Einbruch über Tiefgarage
Laut Staatsanwaltschaft verschafften sich die Täter Zugang zur Bank über eine angrenzende Tiefgarage. Dort brachen sie mehrere Schließfächer auf und entwendeten das Geld. „Die Angeschuldigten sollen sich über eine Tiefgarage Zugang zur Bank verschafft und Schließfächer aufgebrochen haben“, erklärte ein Sprecher der Staatsanwaltschaft.

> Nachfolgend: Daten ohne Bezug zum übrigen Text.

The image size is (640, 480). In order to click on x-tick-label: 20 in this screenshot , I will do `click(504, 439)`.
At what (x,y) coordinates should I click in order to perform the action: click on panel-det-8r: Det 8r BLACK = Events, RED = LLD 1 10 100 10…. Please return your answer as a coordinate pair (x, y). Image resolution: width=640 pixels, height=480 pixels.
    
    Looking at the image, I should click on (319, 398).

Überrascht von Mitarbeiterin und Kundin
Während des Einbruchs wurden die Täter von einer Mitarbeiterin und einer Kundin überrascht. Die Mitarbeiterin alarmierte umgehend die Polizei. Dennoch gelang den Einbrechern die Flucht mit der Beute in einem dunklen SUV. Die Polizei fahndete zunächst erfolglos nach den Tätern.

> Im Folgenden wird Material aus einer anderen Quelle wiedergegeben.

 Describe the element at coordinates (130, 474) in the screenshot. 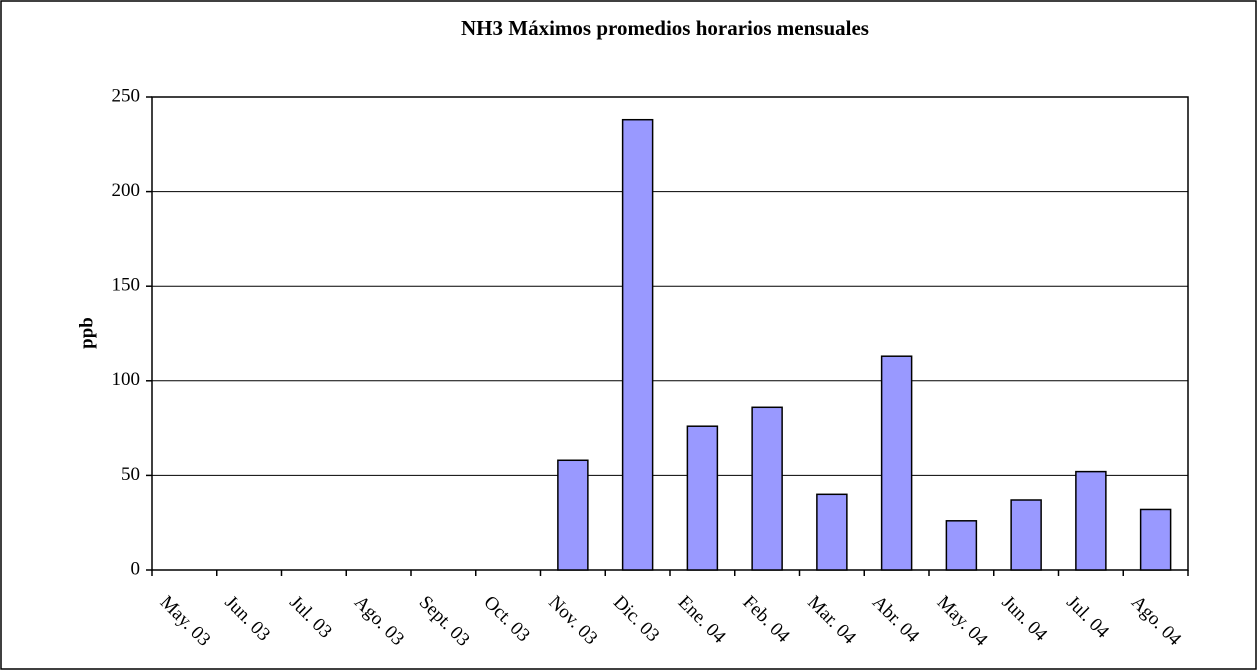

I see `y-tick-label: 50` at that location.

Ermittlungen und Festnahmen
Erst im Juni 2026 machte die Staatsanwaltschaft die genaue Höhe der Beute öffentlich. Zuvor hatten die Behörden keine Angaben dazu gemacht. Im Zuge der Ermittlungen wurden mehrere Tatverdächtige identifiziert. Nach Angaben der Staatsanwaltschaft saßen zwei von zwischenzeitlich sechs Tatverdächtigen bereits wegen anderer Delikte in Haft. Zwei weitere wurden im Mai 2026 verhaftet. Die nun Angeklagten sind die mutmaßlichen Haupttäter.
Rechtliche Schritte
Die Anklage wurde nun beim zuständigen Landgericht Hamburg eingereicht. Ein Prozesstermin steht noch nicht fest. Die Beschuldigten gelten bis zu einer rechtskräftigen Verurteilung als unschuldig.